Methods: Thirty minutes after salicylate administration (100 mg kg−1) the heart was exposed. All dogs were subjected to a 10 min left anterior descending artery occlusion followed by 2 h of reperfusion. In Group I (n = 9) isoflurane (2.5%) was administered 10 min prior to and during ischaemia. In Group II (n = 8), IPC was elicited by 5 min coronary artery occlusion, followed by 5 min of reperfusion, prior to the 10 min ischaemia. In Group III (n = 9) Zn–DFO (2.5 mg kg−1) was given 10 min prior to ischaemia. The effects of these interventions were compared to control (n = 10). Coronary sinus blood concentrations of salicylate, 2,3-dihydroxybenzoic acid (DHBA), lactate, pH and oxygen content were monitored.

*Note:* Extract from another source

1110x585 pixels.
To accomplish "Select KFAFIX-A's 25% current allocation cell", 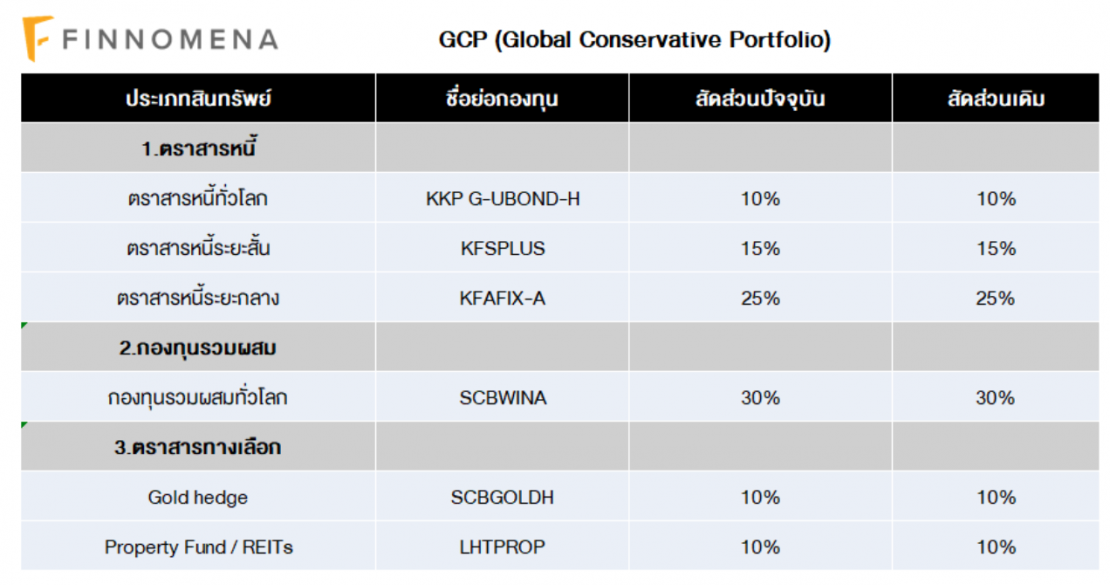I will 760,298.
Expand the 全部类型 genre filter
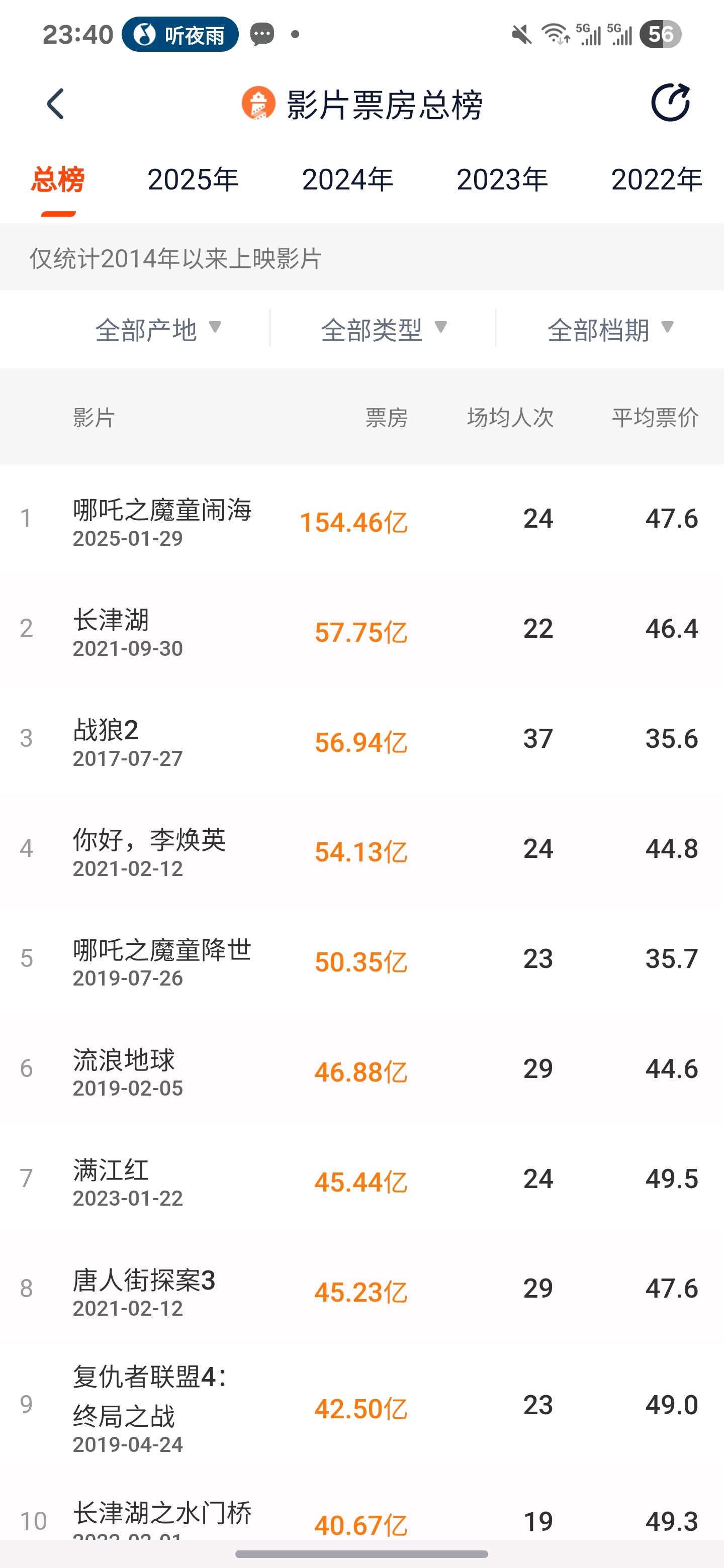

Results: In the control group, 2,3-DHBA increased by 32% above the pre-ischaemic value (P < 0.05). In contrast, in the IPC hearts, a significant decrease in the production of 2,3-DHBA was observed (40% lower than baseline, P < 0.01). In the isoflurane group only a 13% (and non-significant) decrease was noticed. In the Zn–DFO group a 33% decrease was found (P < 0.01). The increase in lactate concentrations in the IPC and Zn–DFO groups was significantly smaller than that of control and isoflurane groups.
Conclusions: IPC protected the heart against the deleterious effects of reperfusion, possibly by amelioration of the level of oxygen-derived reactive species, and the complete inhibition of reactive hydroxyl radical production. Isoflurane did not prove to be as effective in reducing the free radical damage.